Usually when I do dendrograms and heatmaps, I use a distance matrix and do a bunch of SciPy
stuff. I want to try out Seaborn
but Seaborn
wants my data in rectangular form (rows=samples, cols=attributes, not a distance matrix)?
I essentially want to use seaborn
as the backend to compute my dendrogram and tack it on to my heatmap. Is this possible? If not, can this be a feature in the future.
Maybe there are parameters I can adjust so it can take a distance matrix instead of a rectangular matrix?
Here's the usage:
seaborn.clustermap¶
seaborn.clustermap(data, pivot_kws=None, method='average', metric='euclidean',
z_score=None, standard_scale=None, figsize=None, cbar_kws=None, row_cluster=True,
col_cluster=True, row_linkage=None, col_linkage=None, row_colors=None,
col_colors=None, mask=None, **kwargs)
My code below:
from sklearn.datasets import load_iris
iris = load_iris()
X, y = iris.data, iris.target
DF = pd.DataFrame(X, index = ["iris_%d" % (i) for i in range(X.shape[0])], columns = iris.feature_names)

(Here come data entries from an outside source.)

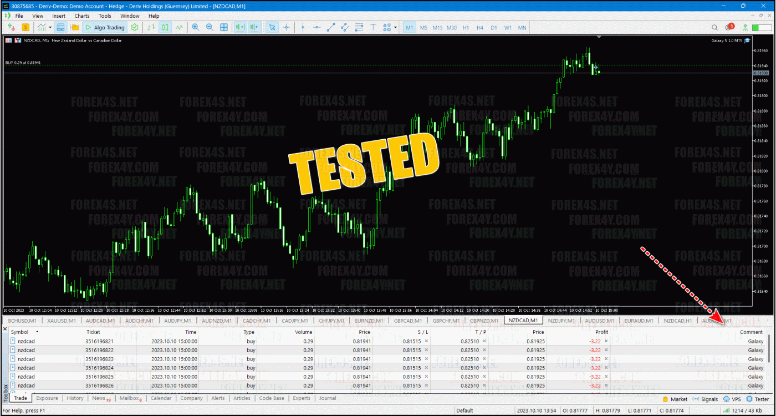The height and width of the screenshot is (416, 776).
Task: Click the draw vertical line tool
Action: pos(303,27)

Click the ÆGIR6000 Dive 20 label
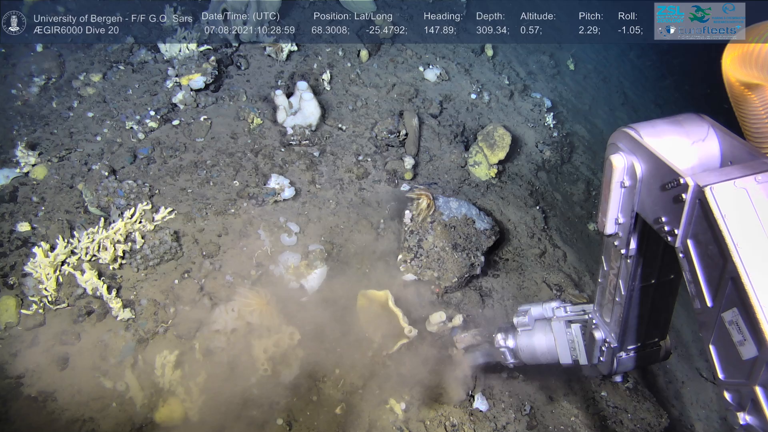coord(76,30)
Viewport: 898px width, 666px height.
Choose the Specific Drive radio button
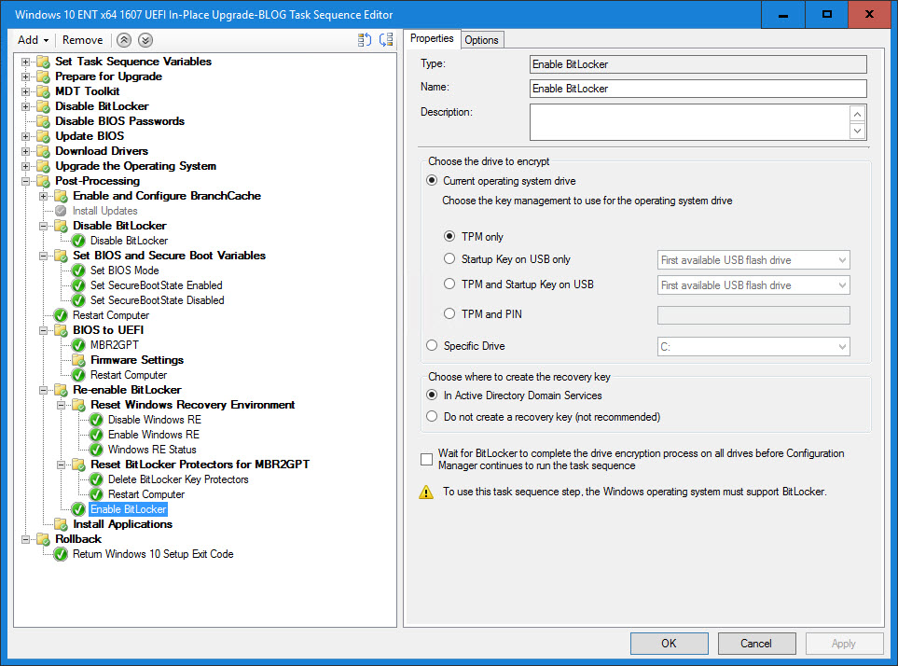[432, 346]
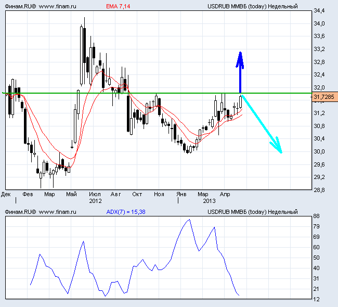Click the 2012 year label
This screenshot has width=338, height=307.
coord(95,200)
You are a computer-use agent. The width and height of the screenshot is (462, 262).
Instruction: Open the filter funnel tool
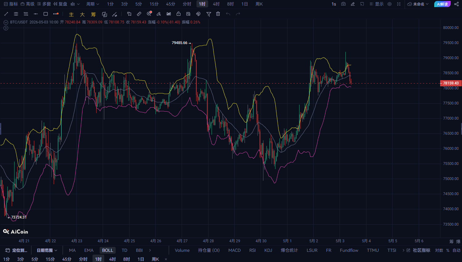pos(208,14)
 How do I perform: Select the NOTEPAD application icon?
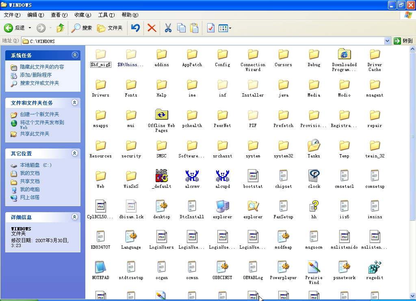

I don't think my method is correct below because I'm giving it a precomputed distance matrix and NOT a rectangular data matrix as it requests. There's no examples of how to use a correlation/distance matrix with clustermap
but there is for https://stanford.edu/~mwaskom/software/seaborn/examples/network_correlations.html but the ordering is not clustered w/ the plain sns.heatmap
func.
DF_corr = DF.T.corr()
DF_dism = 1 - DF_corr
sns.clustermap(DF_dism)